Traditional forecasting approaches fall short here for a specific reason: they are often strongest when the future is a noisy continuation of the past. Event-sensitive methods can be useful, but only when the events are represented explicitly rather than treated as anomalies after the fact. That is also where claims about AI in planning need discipline. Evidence on AI in supply chain planning is relevant only if the model design can expose assumptions about access, persistence, formulation split, and cold-chain capacity. A more complex algorithm that still treats prior shipments as the main signal remains underbuilt.
Cold Chain Turns Forecast Error Into Physical Loss
The demand mechanics would be difficult even without refrigeration. Cold chain makes the consequences sharper. GLP-1 products commonly require 2-8°C handling, and cold chain packaging must be validated by lane and season rather than assumed as a generic parcel configuration.[7] A lane that works in one temperature profile may not be valid in another. A planning miss can therefore show up as a packaging validation problem, not merely a warehouse inventory problem.

The lower bound matters as much as the upper bound. Pelton Shepherd states that GLP-1 drugs have zero freezing tolerance and that temperatures below 0°C can damage peptide structure in ways that may not be visible.[8] That is a materially different risk from a product that can tolerate brief freezing or show obvious damage.
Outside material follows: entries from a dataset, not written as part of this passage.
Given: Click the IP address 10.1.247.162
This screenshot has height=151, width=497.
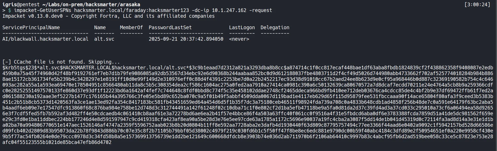Looking at the screenshot, I should point(229,10).
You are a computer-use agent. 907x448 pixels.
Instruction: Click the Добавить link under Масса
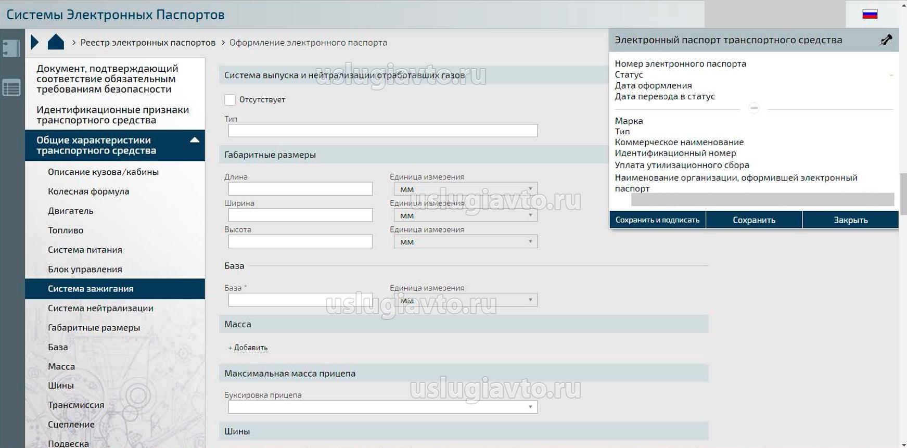[x=250, y=348]
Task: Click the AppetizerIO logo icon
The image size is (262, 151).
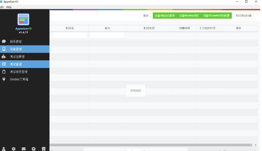Action: coord(23,19)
If a package freezes in transit, the inventory problem is not just “late” or “less fresh.” It may be product that cannot be safely used.
This is why aggregate demand accuracy can be a poor comfort metric. A national forecast may be close while a specific refrigerated lane is short on validated pack-outs during a heat wave, or while a winter route carries more freeze risk than the plan assumed. Forecasting has to reach the operational grain where product actually moves: lane, season, package, dwell time, carrier performance, order cadence, and service-level commitment.
Emerging-market execution adds another layer of uncertainty. pharmaphorum reports mishandling rates of up to 20% in emerging markets and links that risk to roughly 25% overproduction.[6] Those figures should be treated as reported logistics risk, not as a universal rate for every GLP-1 lane. Still, they make the operational point clearly: when cold chain reliability is uneven, forecast error can drive intentional buffers that become expensive, wasteful, or insufficient depending on where demand actually appears.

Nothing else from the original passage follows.